I've got a question I'm hoping someone can help me answer.

This is not a "How would you do it?" question.

This is - what are the HUD guidelines for tarp installation, and where do I find the guidelines on the HUD website?

We've gone to brown tarps, per HUD request. But I can't find the guidelines on how they what them installed. With or without wood tack strips? nail spacing? Any guidelines out there?

Since we went to these brown tarps we can't get them to stay on the roof. Cheap POS's won't stay in place. Now I'm being told to replace a couple at my expense - because "we didn't install them properly".

And I'm being told there are guidelines for tarp installation on the HUD.gov website. I can't find them.

help?


----------



## Irnhrse5

We put 2 inch cap nails in all the eyelets, and we use 8ft 1x4's instead of tack strips. We put 1x4's around the border and place them in a chevon shape all across the roof so the water sheds better. None of our tarps has come off a roof yet except for the tarps that got hit by tornados this spring.


----------



## Zuse

http://www.property-preservation-reo.com/roof-tarp.html

To my knowledge Hud doesn't use Brown tarps only blue, we did a hud house just last week and used a blue tarp. Tarps have to go over the ridge line and all the way to the end of the roof and over the edge to the fascia with a wood strip nailed to the fascia. 2x1 wood furring strip.wood strips are to be no more than 4ft apart.

If a company is asking you to use a brown tarp and go to hud for the guidelines than i would ask for a link to huds web site where the tarping guidelines are at.
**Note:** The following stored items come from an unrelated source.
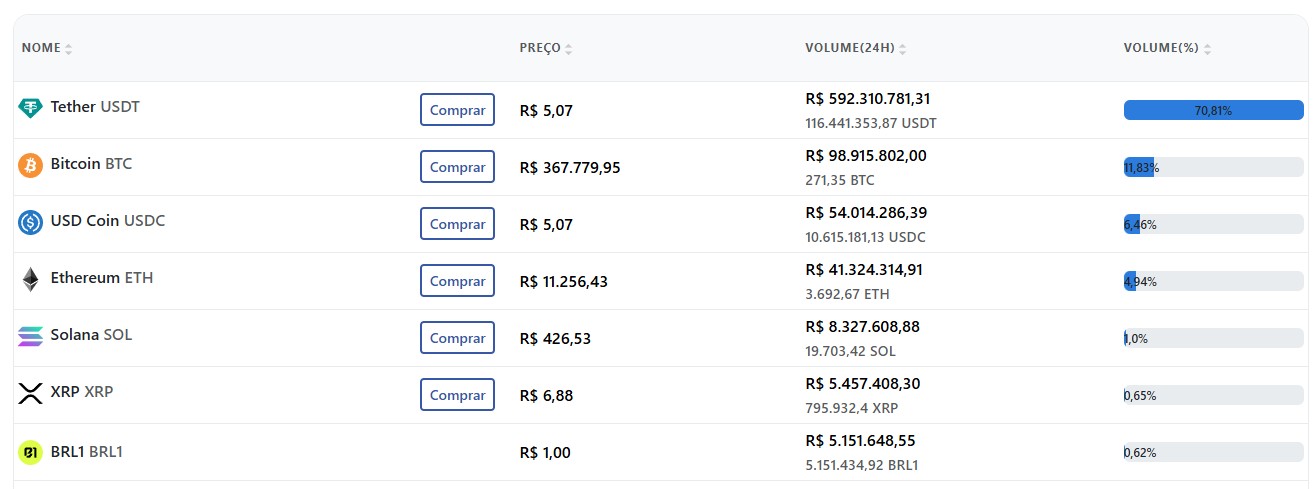This screenshot has width=1316, height=489.
Task: Sort table by Nome column arrows
Action: click(69, 49)
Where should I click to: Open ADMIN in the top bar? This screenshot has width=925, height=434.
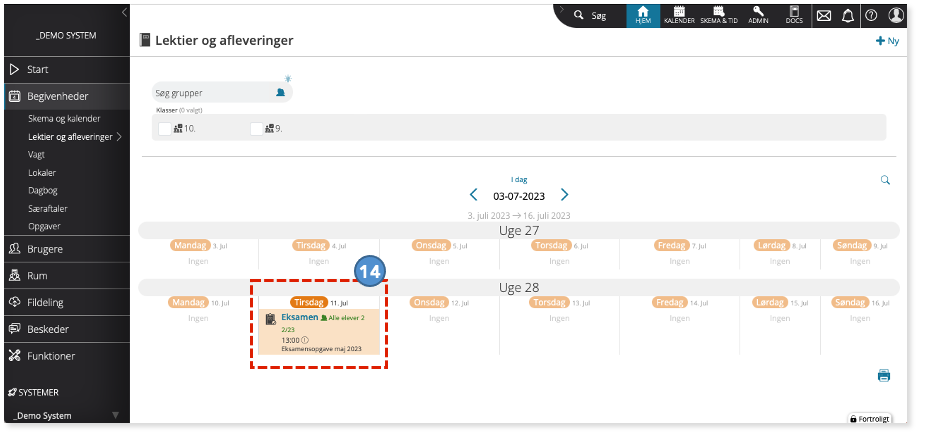(758, 16)
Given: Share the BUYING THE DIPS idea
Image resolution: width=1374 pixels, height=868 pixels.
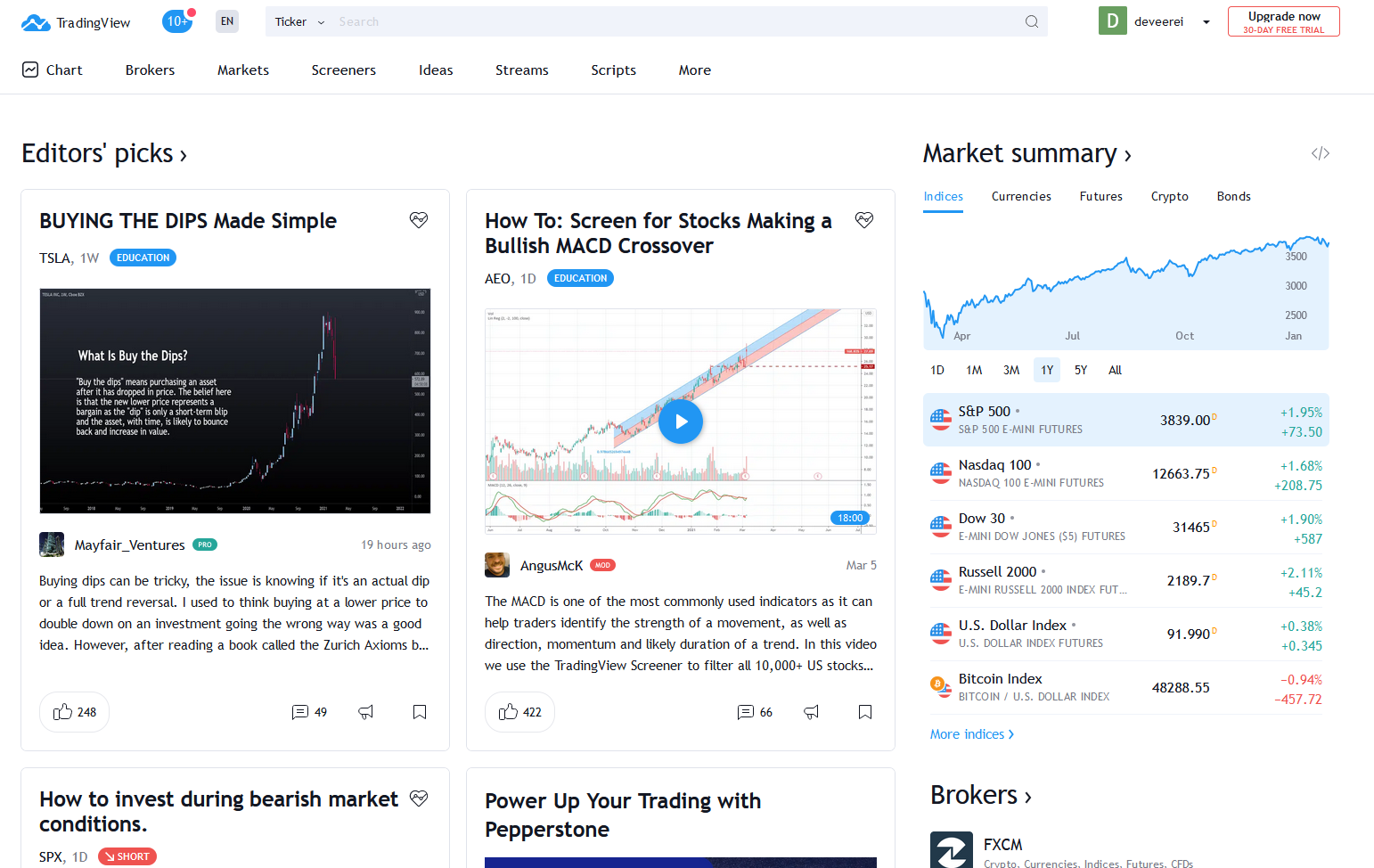Looking at the screenshot, I should point(366,712).
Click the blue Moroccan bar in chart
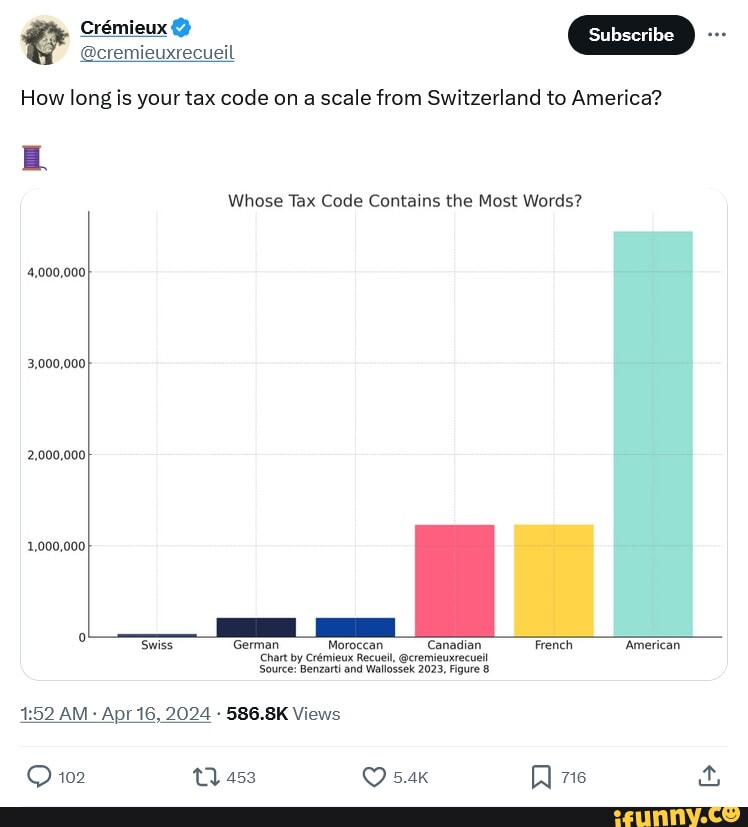748x827 pixels. [355, 627]
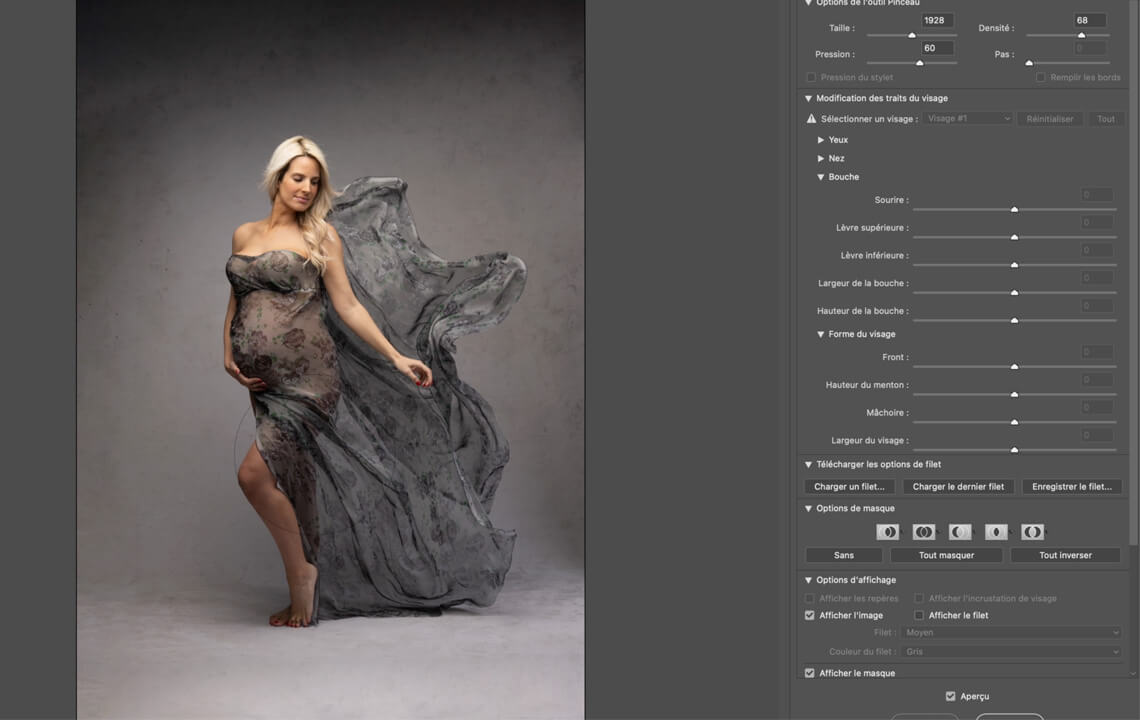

Hud gives an allowable of 600.00 to repair the roof, but i cant find any guidelines on their site as to tarping.

But i have never heard of a brown tarp being requested per hud.

That's how we have always done huds roof tarps, make the company show you where a brown tarp is required and the where the guideline's are at.


----------



## Irnhrse5

Safeguard sent a memo stating only brown tarps are to be used on the properties they service. If you don't use a brown tarp you'll get charged back


----------



## ontimepres

Right, and I don't believe the memo says anything about it being at HUD's request. I remember the memo saying it's to reduce complaints from code enforcement officials because the blue tarps stand out and are an eyesore. Now it has to be brown or another color matching the roofing materials.


----------



## BamaPPC

Thanks for the info guys. However, as I said, this *isn't* a "How would *you *do it?" question.

Are there any *HUD guidelines* posted anywhere that state how it is to be done?


----------



## Irnhrse5

No, from what I can find, there is no specific how-to on tarp installation.


----------



## RServant

I've been shying away from tarping because I can't find specifics either. I don't want to tarp a water logged, mold infested house and then be on the hook for damages 6 months from now when the tarp material starts to disintegrate, simply for using judgement instead of unknown guidelines.

In my small neck of the woods, I was previously a code enforcement officer. The IPMC was our bible, as the city adapted it for their ordinances. The color of tarp didn't matter. 

304.7 Roofs and drainage
The roof and flashing shall be sound, tight and not have defects that admit rain. Roof drainage shall be adequate to prevent dampness or deterioration in the walls or interior portion of the structure. Roof drains, gutters and downspouts shall be maintained in good repair and free from obstructions. Roof water shall not be discharged in a manner that creates a public nuisance.


----------



## Wannabe

A few years ago we received a HUD Decision Request letter that stated the method of tarping is at the descretion of the roofer as long as it prevented water penetration. It also did not state the required lifespan of the tarp thus the exclusion on all roof bids. The color of tarp has been talked about with FNMA, FHA, HUD etc with the availability of satellite imagery but as far as I know it was not made effective due to Disclosure Issues (lot of homes bought site unseen).


----------



## Craigslist Hack

I've been told that HUD tarps were required to be blue. This was told to me by a national and I have yet to find that info anywhere online. The story I got was that Green tarps were for FEMA and blue for HUD. This was to aid in assessing storm damage after hurricanes and tornado's.

Could be BS though I have not seen anything to back it up.


----------



## j'slandscape

i always use blue tarps


----------



## 68W30

think about all that blue roof when you look at a google earth pic in a half million per house neighbor hood you prolly wont notice brown so much when using those services


----------



## SwiftRes

It seems that the brown tarps around here are heavier duty than the blues. I had thought that was perhaps the real reason they wanted the brown was that they are generally heavier duty.


----------



## GTX63

Your guarantee should be the same.


----------



## BamaPPC

SwiftRes said:


> It seems that the brown tarps around here are heavier duty than the blues. I had thought that was perhaps the real reason they wanted the brown was that they are generally heavier duty.


The brown tarps you can buy locally at Lowes are heavier, and expensive. But, the ones you can buy from MFS or other suppliers online are CHEAP! In more ways than one.


----------



## Roof Request

Zuse - I would like to contact you about guidelines for placing a tarp. Is it possible to speak to you directly?


----------



## PropPresPro

Roof Request said:


> Zuse - I would like to contact you about guidelines for placing a tarp. Is it possible to speak to you directly?


You're responding to a post that is almost 6 years old. The last time Zuse was on this site was 2 years and 5 months ago - I doubt you'll get a response from him now. What info are you looking for? Maybe someone else can help.


----------